SAN CRISTÓBAL (ARGENTINA) – O pátio interno da Escola Mariano Moreno, em Santa Fé, tornou-se cenário de um crime brutal por volta das 07h15 desta segunda-feira (30). Um aluno de 15 anos, portando uma espingarda escondida na mochila, disparou quando os alunos aguardavam para hastear a bandeira, como fazem todos os dias antes do início das aulas no colégio, nessa pequena localidade de cerca de 16 mil habitantes.
O ataque resultou na morte imediata de um adolescente de 13 anos.
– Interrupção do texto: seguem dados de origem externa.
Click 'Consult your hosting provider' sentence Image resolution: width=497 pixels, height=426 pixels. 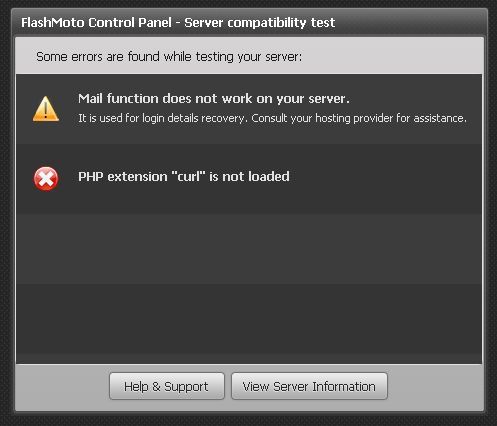(359, 118)
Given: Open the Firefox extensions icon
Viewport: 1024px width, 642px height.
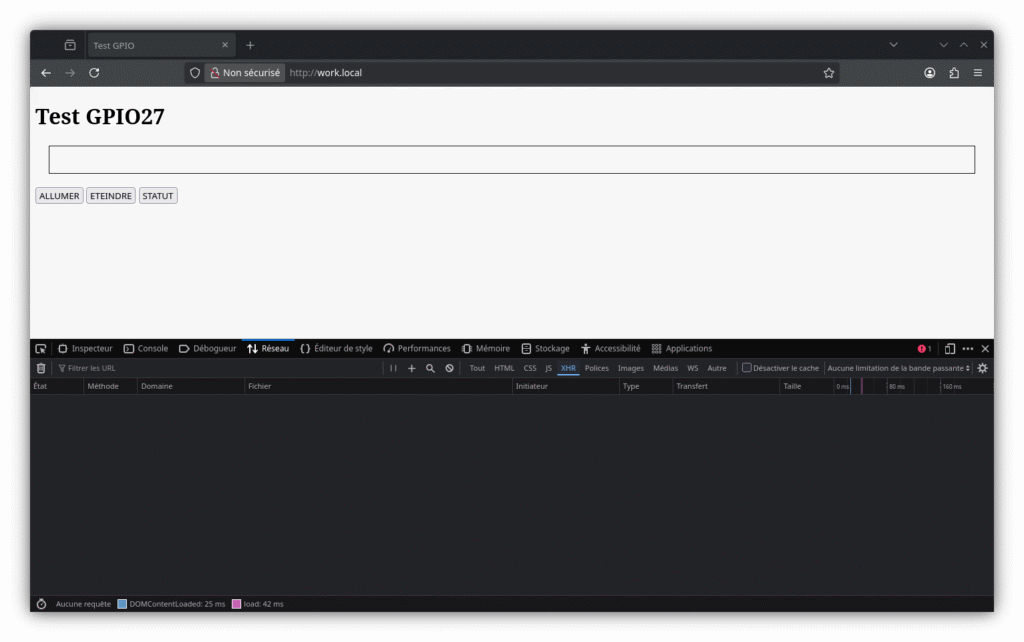Looking at the screenshot, I should point(954,73).
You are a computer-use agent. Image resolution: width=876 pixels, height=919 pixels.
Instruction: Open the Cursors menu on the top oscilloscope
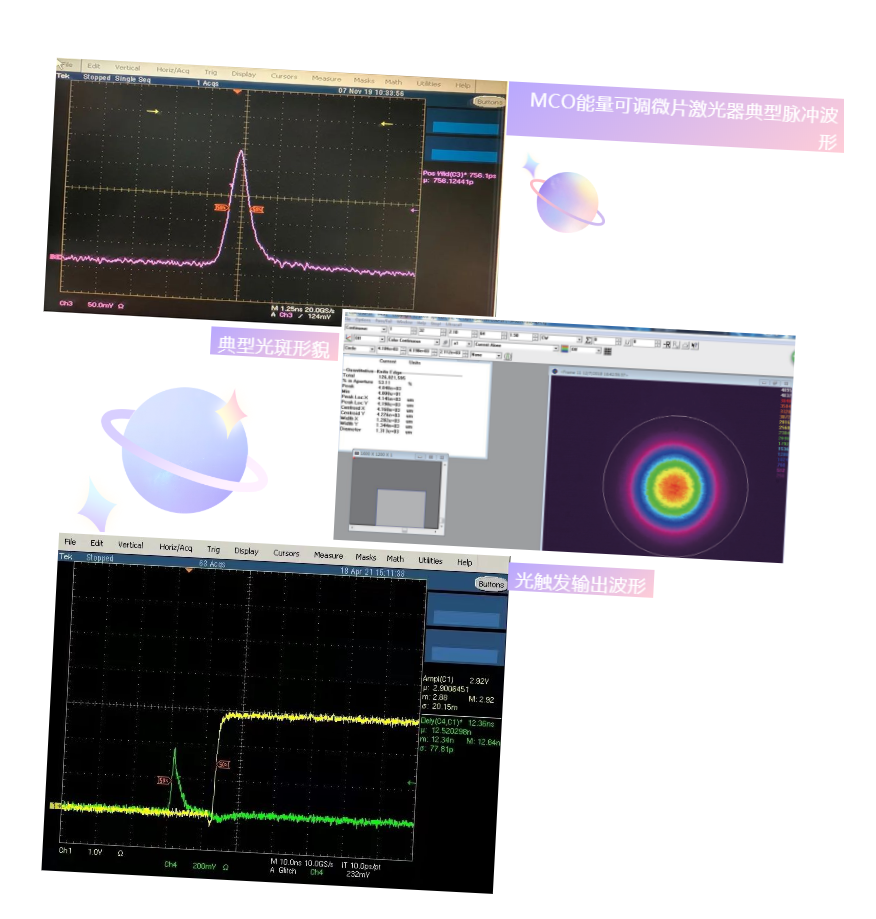(x=284, y=76)
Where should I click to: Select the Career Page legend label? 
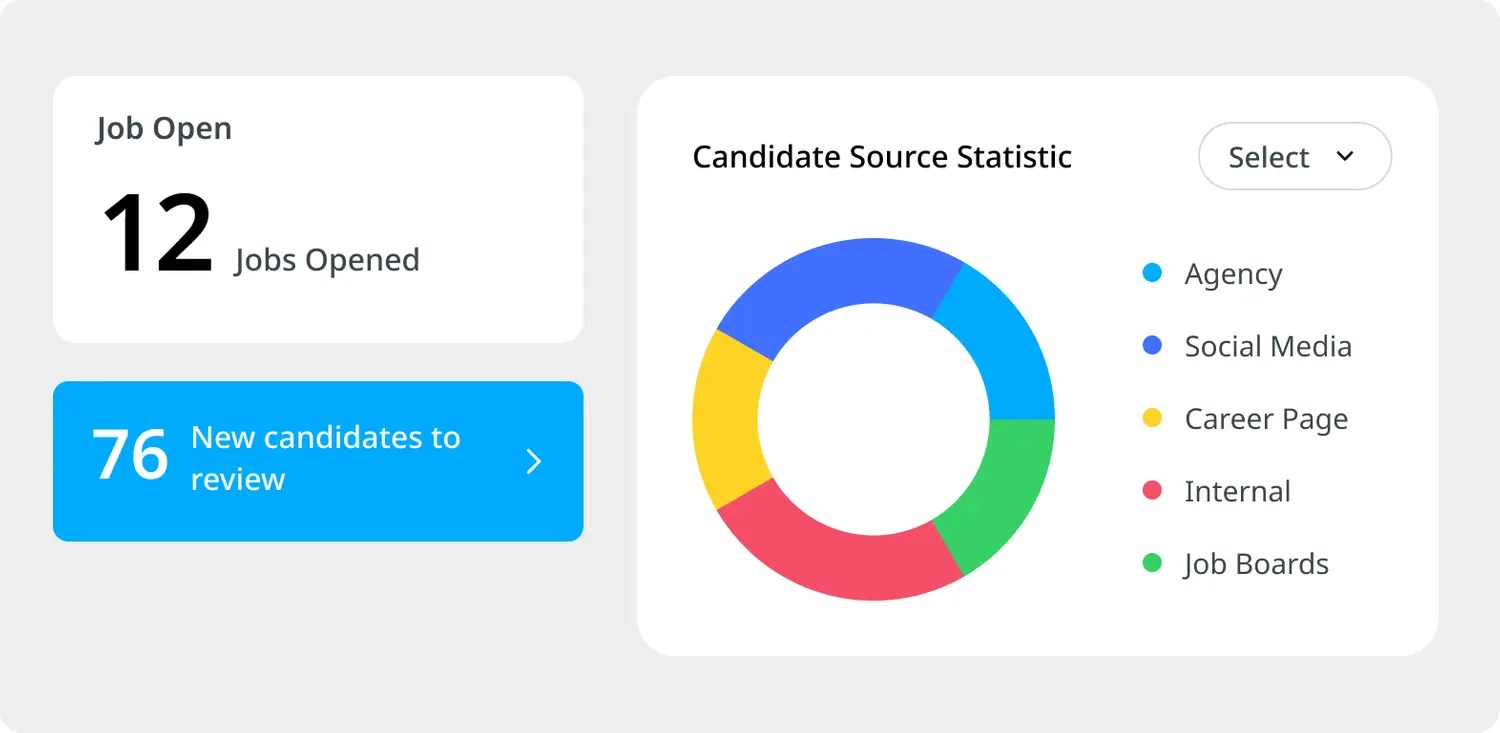click(1266, 419)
Outros seis estudantes ficaram feridos, sendo que dois deles — um menino de 13 e uma menina de 15 anos — foram transferidos para um hospital regional com ferimentos mais graves, embora não corram risco de morte. As demais vítimas sofreram apenas escoriações superficiais.
O governo da região suspendeu as aulas na instituição, que atende cerca de 1.500 alunos, por três dias. Segundo as autoridades, o autor dos disparos não tinha histórico de problemas escolares, mas enfrentava uma situação familiar “muito complexa”.
Impunidade e maioridade penal
O caso ganha contornos de polêmica jurídica na Argentina. O ministro da Justiça e Segurança de Santa Fé, Pablo Cococcioni, informou que o autor não poderá ser punido criminalmente, pois o novo Código Penal Juvenil ainda não entrou em vigor.
Recentemente, em fevereiro, o Senado argentino aprovou a redução da maioridade penal de 16 para 14 anos, mas a implementação da medida ainda depende de trâmites legais, o que impede a responsabilização do adolescente neste momento.